Supplied text:

TCTMD’s Top 10 Most Popular Stories for April 2016
TAVR in moderate-risk patients, comparisons of the novel oral anticoagulants, and our three-part series on what works and what doesn’t with the Heart Team were among our most popular stories for April. Half of our top-ten list stems from the American College of Cardiology 2016 Scientific Sessions—including our coverage of HOPE-3—but readers also wanted to learn more about the new USPSTF guidelines for aspirin in primary prevention, updated LDL cholesterol-lowering guidelines, and the public response to the ICMJE’s “data-sharing” proposal.
In case you missed them, here are the top stories on TCTMD for April 2016.
The use of a noncontemporary control group will draw “appropriate criticism,” experts said, but it does not detract from the strength of the results, which show that the latest iteration of the FDA-approved balloon-expandable transcatheter aortic valve is superior to surgery among intermediate-risk patients in a matched-registry analysis.
Care must be taken when interpreting results derived from claims data, but a new study showing that both rivaroxaban and apixaban carry lower risks of intracranial hemorrhage versus warfarin when used in everyday practice for patients with nonvalvular A-fib is reassuring, experts say.

Stored data:
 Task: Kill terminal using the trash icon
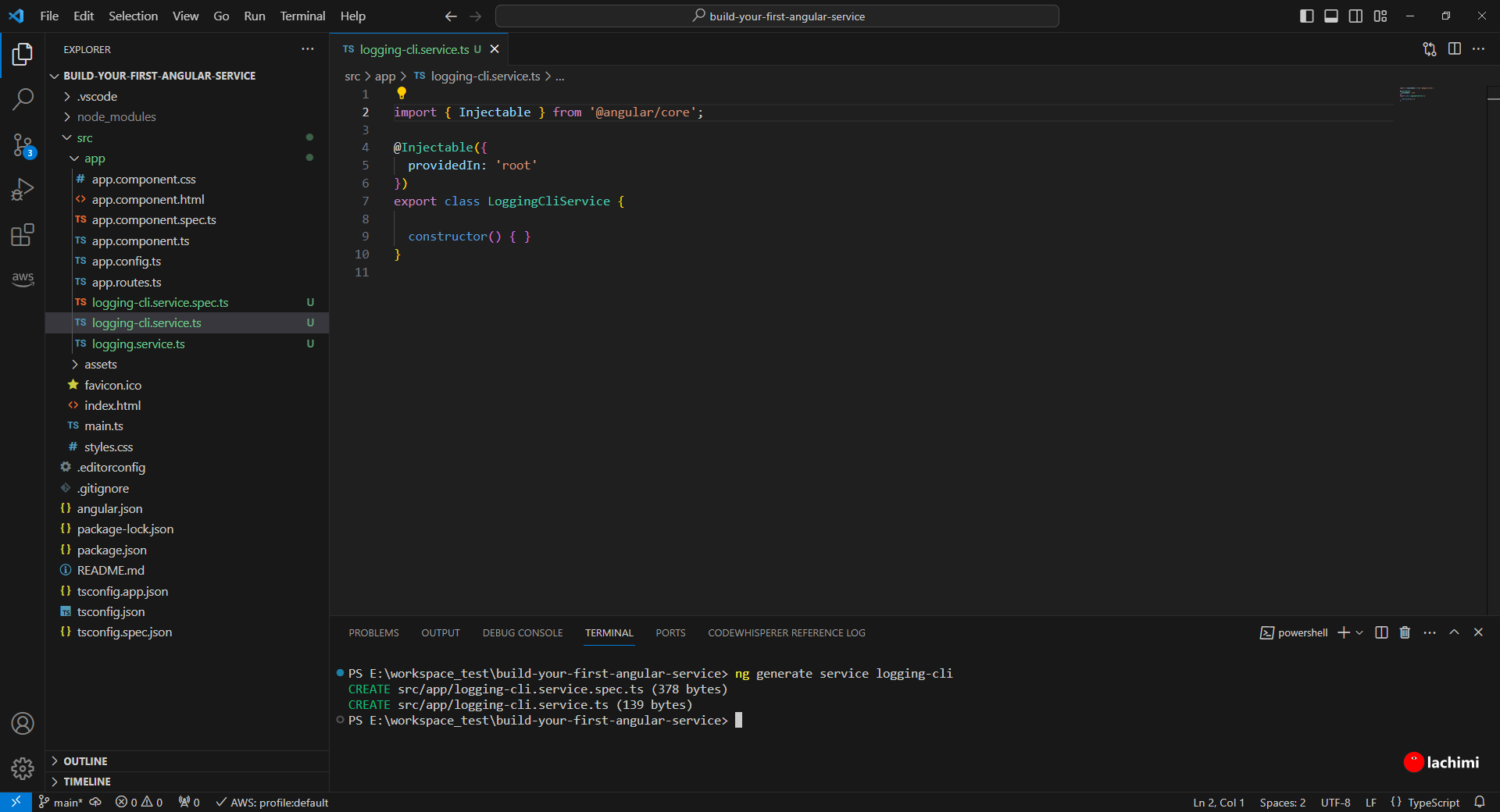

Check your understanding:
#1 In the TCTMD roundup, rewrite the paragraph beginning "TAVR in moderate-risk patients" as a short list that keeps its main facts.
#2 Reproduce word for word the part of the TCTMD roundup that opens with the words containing "TCTMD’s Top 10" and closes with "for April 2016.".

Exercise results:
#1
- April's most popular stories included TAVR in moderate-risk patients, comparisons of the novel oral anticoagulants, and a three-part series on what works and what doesn't with the Heart Team.
- Half of the top ten came from the American College of Cardiology 2016 Scientific Sessions, including coverage of HOPE-3.
- Readers also sought more on the new USPSTF guidelines for aspirin in primary prevention.
- Updated LDL cholesterol-lowering guidelines drew reader interest.
- The public response to the ICMJE's "data-sharing" proposal was another popular topic.

#2
TCTMD’s Top 10 Most Popular Stories for April 2016
TAVR in moderate-risk patients, comparisons of the novel oral anticoagulants, and our three-part series on what works and what doesn’t with the Heart Team were among our most popular stories for April. Half of our top-ten list stems from the American College of Cardiology 2016 Scientific Sessions—including our coverage of HOPE-3—but readers also wanted to learn more about the new USPSTF guidelines for aspirin in primary prevention, updated LDL cholesterol-lowering guidelines, and the public response to the ICMJE’s “data-sharing” proposal.
In case you missed them, here are the top stories on TCTMD for April 2016.